So the product of labor under capitalism, the commodity, is not what Steve Jobs intended to sell. He was selling something better, something more. As far as he was concerned, profit was just fine, but not at the expense of that “something more.”
I wrote the few paragraphs below without a discussion of the alienation of labor, which is an unusual social-philosophical concept. As a result of this omission, there were some misunderstandings. For example, the alienation of labor does not mean the alienation of workers.
The fact that Steve was driven by his vision of beautiful products, “insanely great” as he would say, didn’t prevent us from glorying in our own contribution of non-alienated labor.
I do not believe Steve grasped the notion of alienated labor in and of itself. It is impossible to imagine the tens of thousands of Chinese laborers getting any whiff of the intoxicating perfume in the air we enjoyed in the early years at Apple.
=====================
Let me take on the task of explaining my view of Steve and the “First Five Years of Apple Computer.” Over the years, I’ve listened to lots of people with theories of how Apple succeeded, what was the magic ingredient, and whether the life of Steve Jobs verified the Great Man theory of history or not. I believe that the overwhelming majority of commentators miss the point completely. This is not surprising not only because they weren’t there, but also because what actually went on at Apple completely contradicts some central myths of Modern Capitalism.
I will state my thesis here as briefly as I can. I will not be writing a book proving every jot and tittle on the way to a grand conclusion.
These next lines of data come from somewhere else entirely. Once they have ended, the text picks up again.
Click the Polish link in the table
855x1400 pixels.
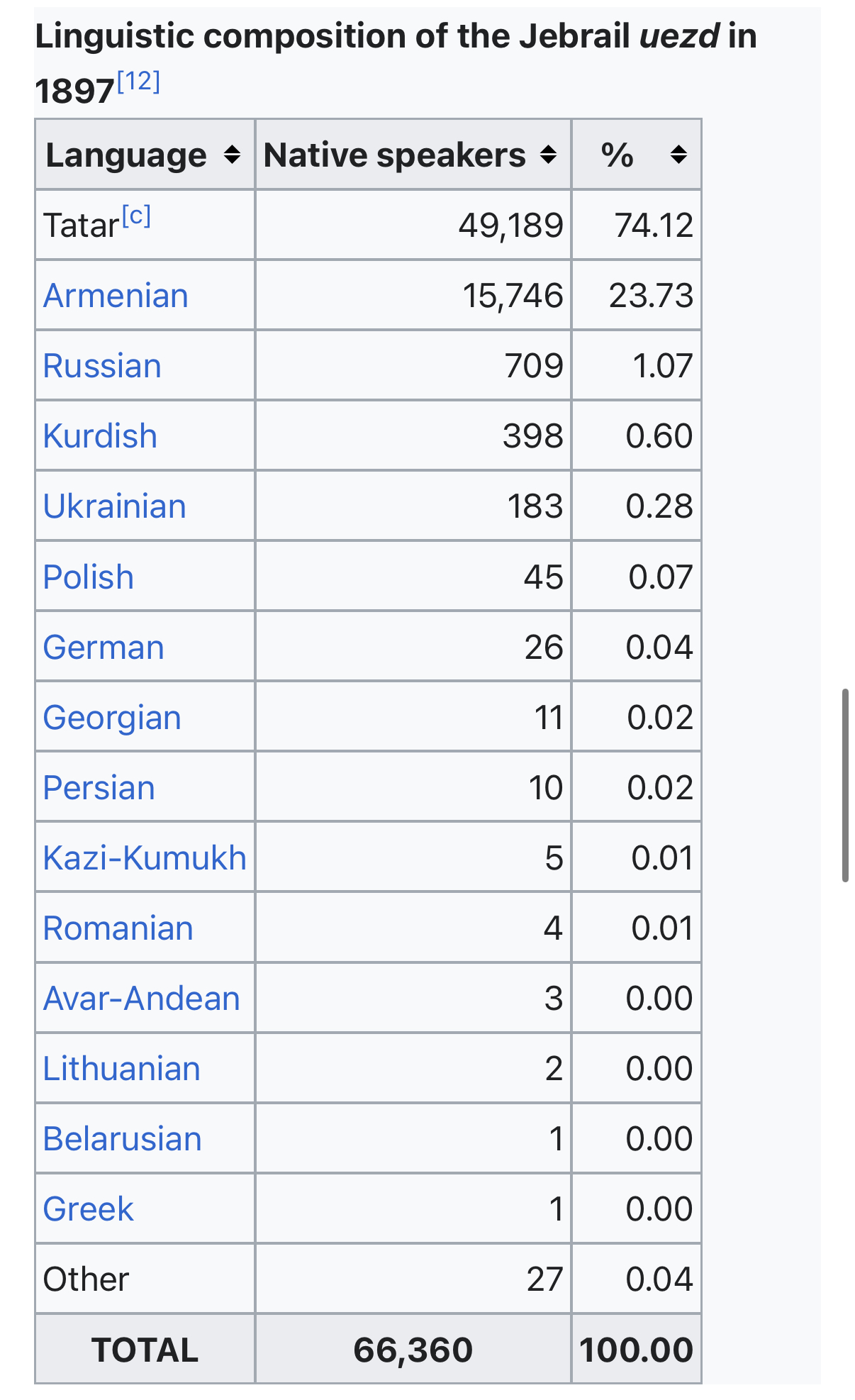pyautogui.click(x=89, y=577)

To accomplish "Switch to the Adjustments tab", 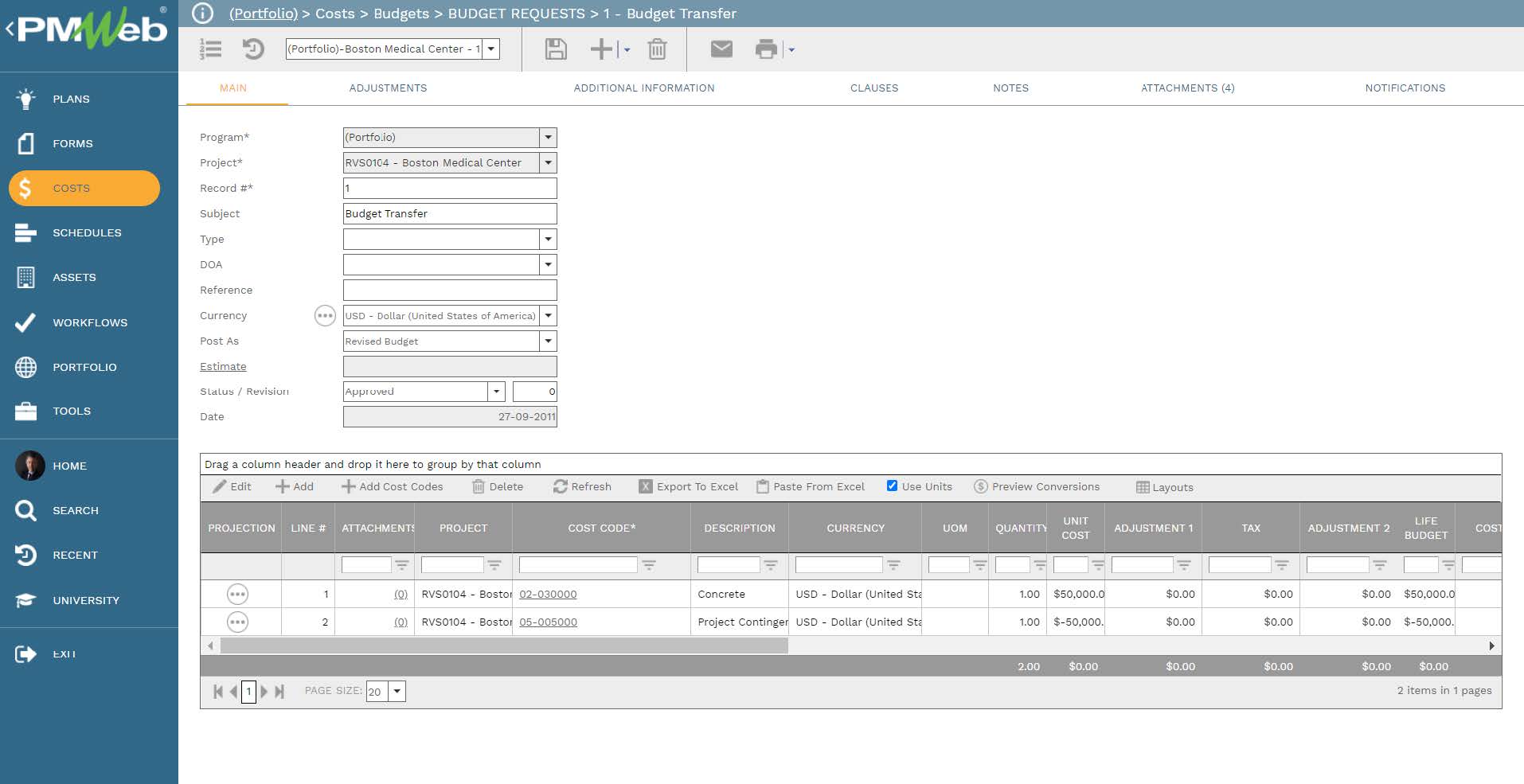I will pyautogui.click(x=388, y=88).
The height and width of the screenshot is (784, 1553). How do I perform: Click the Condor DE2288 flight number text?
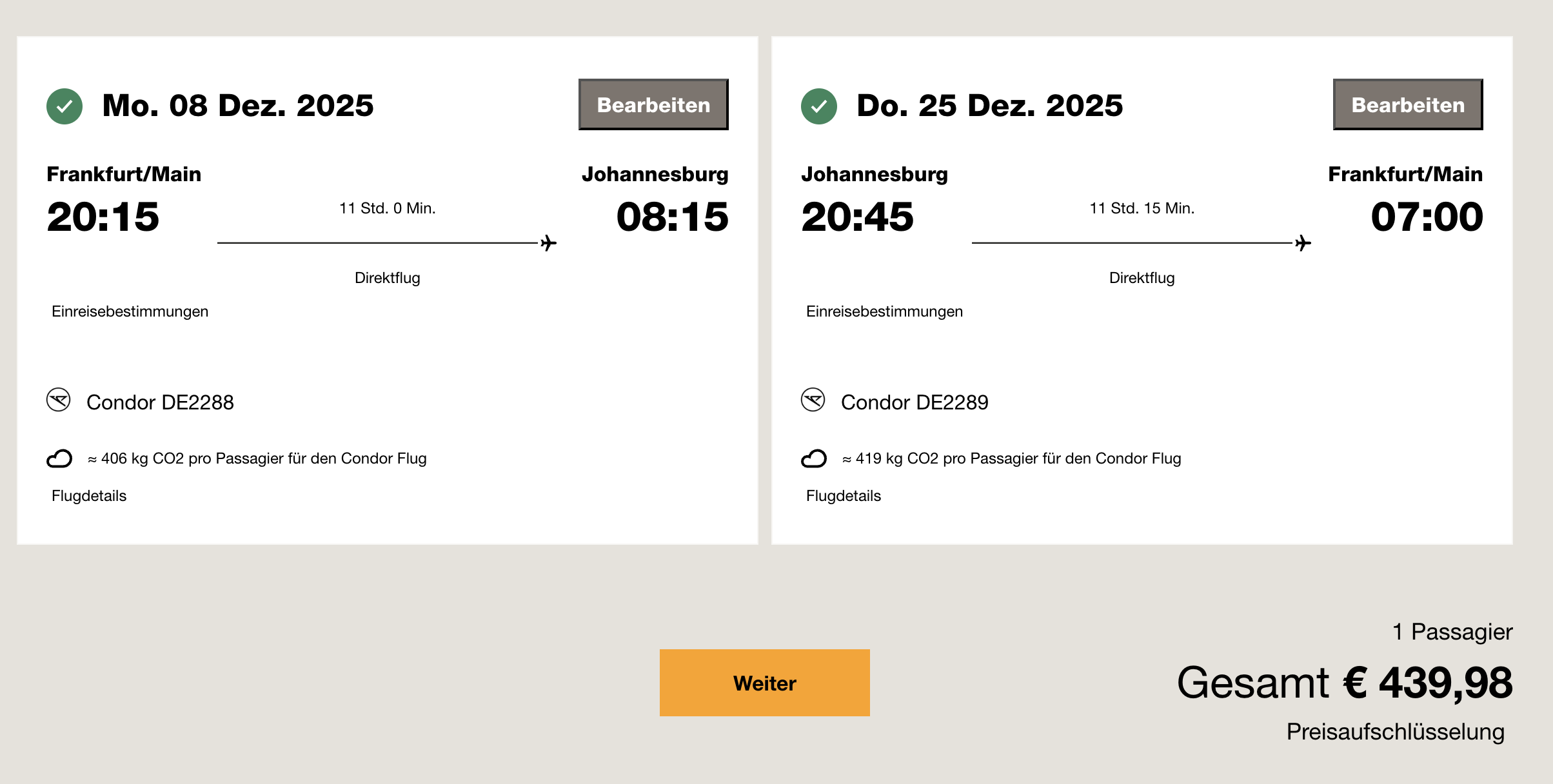coord(160,402)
However, I feel competent to defend the thesis against any opponent. The first few years of Apple Computer were remarkable because labor was not alienated labor in the Marxist sense. We were not producing commodities for the sake of profit. In many respects, even as the company grew beyond all expectations, inertia carried this extraordinary characteristic forward until the Scully era.
The first three years at Apple were marked by a strong bond between all the participants, and between all of us and the product. We were building a product for ourselves and everybody throughout the world who were like us. (People tend to think everybody except the Other are like themselves in fundamental ways.) This was a product we wanted. And that was why we stayed up nights solving problems as they cropped up. Nobody in the early days was doing their job with the pay envelope in mind. Nobody. Even the production people putting Apples into boxes believed (correctly) they were sending their product to someone like themselves who would appreciate it, and more, marvel over it.
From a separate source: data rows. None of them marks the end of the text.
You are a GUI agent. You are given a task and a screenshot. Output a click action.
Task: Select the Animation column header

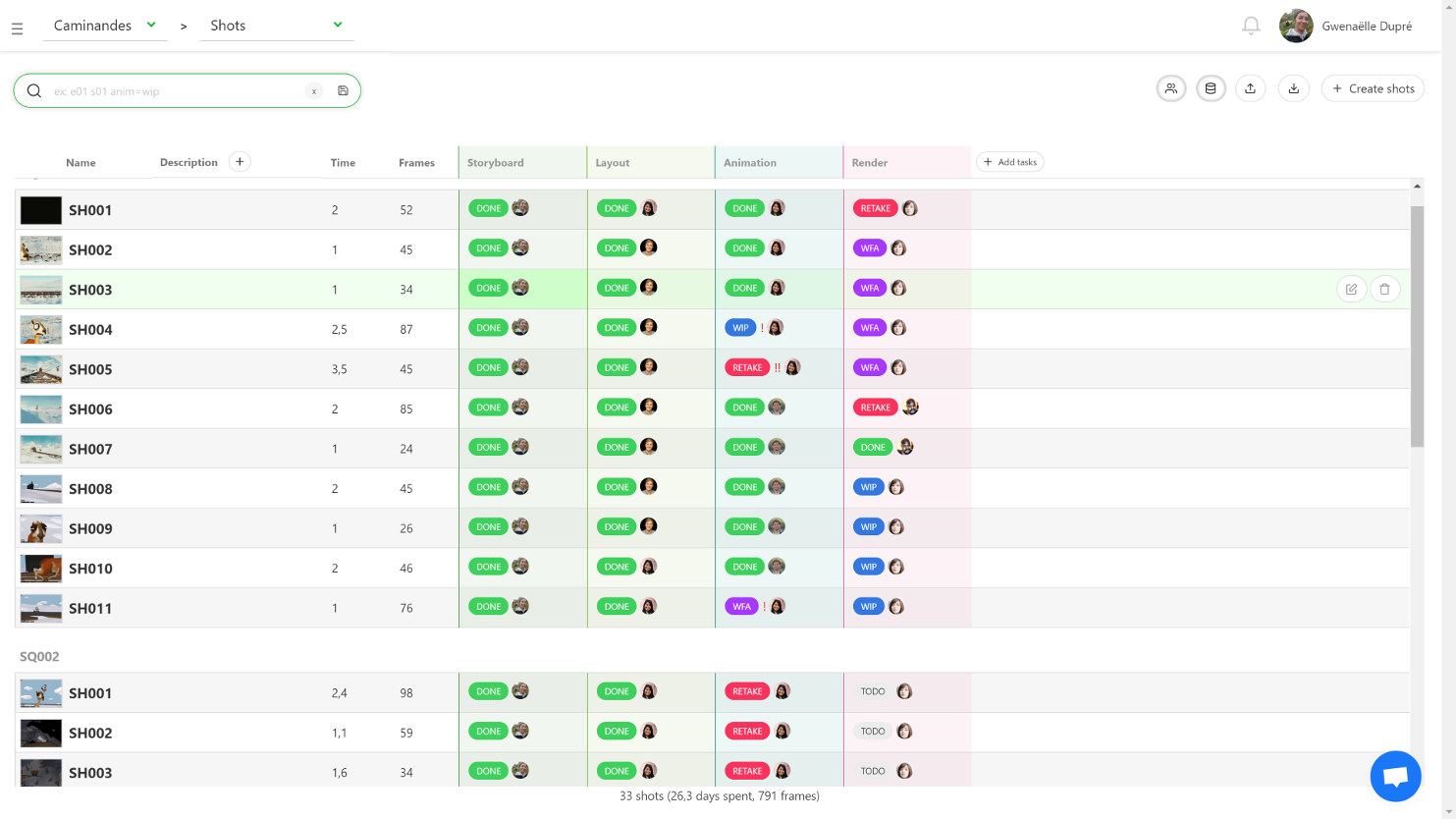tap(750, 163)
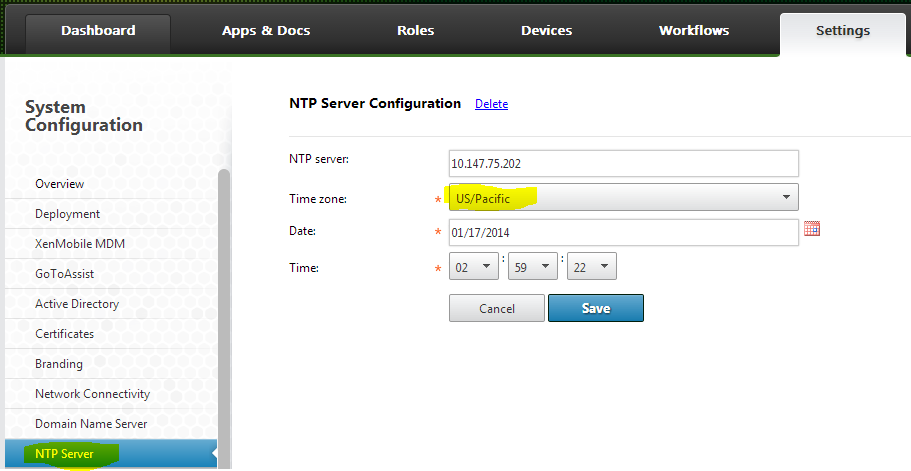Open the minutes dropdown showing 59
The width and height of the screenshot is (911, 471).
pyautogui.click(x=532, y=266)
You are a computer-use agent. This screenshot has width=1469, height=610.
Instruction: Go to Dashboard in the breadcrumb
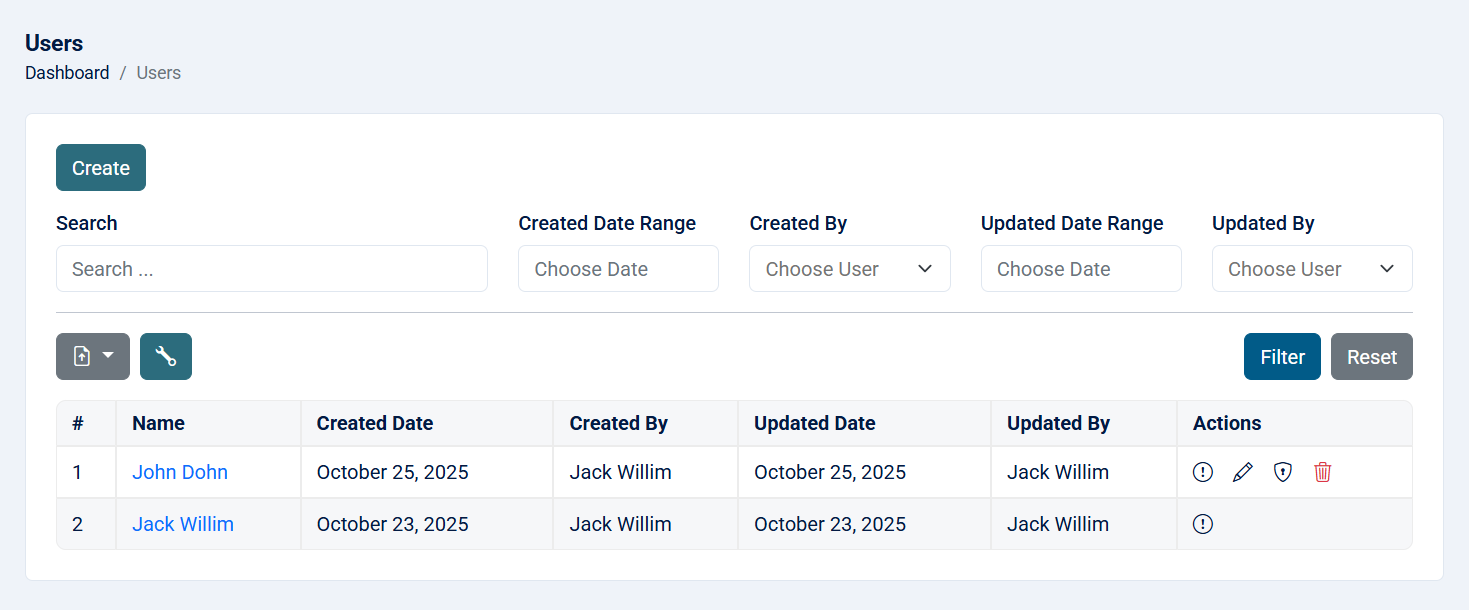(x=67, y=73)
We made no shortcuts whatsoever. Not one. For example, Steve had the boxes carefully marked with our name and logo in red on the cleanest of clean white cardboard. Later, we got a shipment where the ink had smeared and the boxes “looked like shit,” as Jobs put it. So without regard for the fact that nearly 200 Apples were sitting in production ready to go, Steve shipped the boxes back. Both Markkula [Chairman of the Board] and Scotty [Mike Scott, President and CEO] screamed, but they were too late; the bad boxes were gone. And the whole factory silently applauded.
Again: We were in agony when the paint showed signs of peeling off the first cases, which (it turned out) were contaminated by the release compound from the molds. While orders piled up, we didn’t ship until we had stripped the paint, found a method for cleaning the cases and then repainted them. Everything that went wrong met a concentrated corrective effort. When it was clear that the cases made by the RIM (Reaction Injection Molding) method were not ever going to meet our standard, Steve and I took an airplane to Portland, Oregon to start an intensive program to make a new set of molds for an altogether new process that promised perfection (high pressure injection-molded foamed Noryl). Fortunately, our case design was suited to both the material and the process, and without dawdling we jumped right in and Steve wrote some big checks for the tooling. When quality of the product was considered, manufacturing cost was always second.
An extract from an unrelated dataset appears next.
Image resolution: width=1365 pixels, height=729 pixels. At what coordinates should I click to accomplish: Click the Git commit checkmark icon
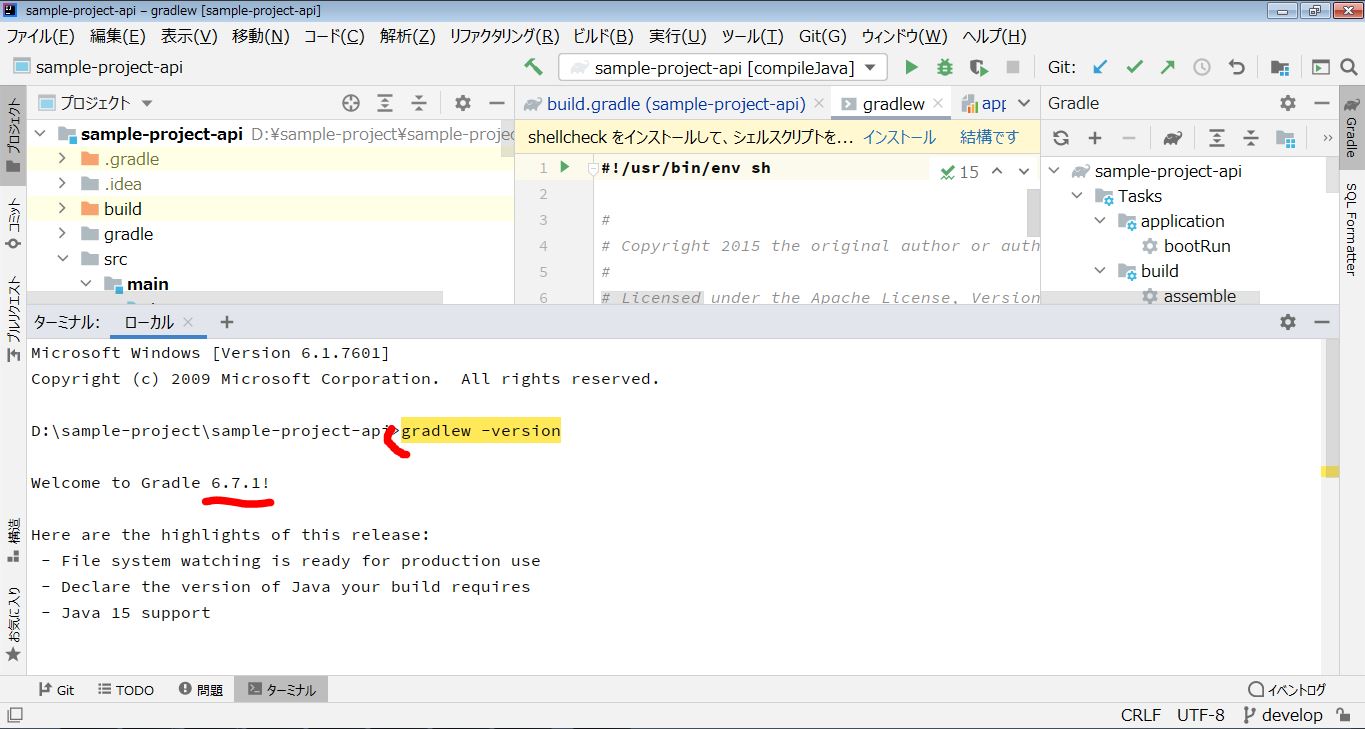coord(1133,66)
I worked with Steve (cheek to jowl at times) for the first 7 years and I think I came to know him at least as well as anybody. We never had a conflict over product quality as such. I did have arguments on “features.” Take for example one dispute over the Macintosh; Steve wanted stereo sound, and for Burrell Smith who was doing the logic board design, it would take some major design changes to accommodate stereo (adding an extra shift register, another D-A converter, and making changes in the ROMs and software). So I said No. Enough was enough. The engineering department had to stop changing things; we had to wrap up the design and go to production. I convinced Burrell Smith. I convinced Andy Hertzfeld, and demobilized Steve Jobs. Then I went home late, leaving the usual half dozen perfectionists (including Burrell) working away. But Steve wouldn’t leave well enough alone. He came back to the lab late that night and convinced Burrell that stereo was essential. So, the next morning, Burrell went home exhausted with the prototype boasting stereo, and me shaking my head in disgust. But so it came to be that the Macintosh had stereo even though there was no application program of any sort that could use it and only one speaker — at that time.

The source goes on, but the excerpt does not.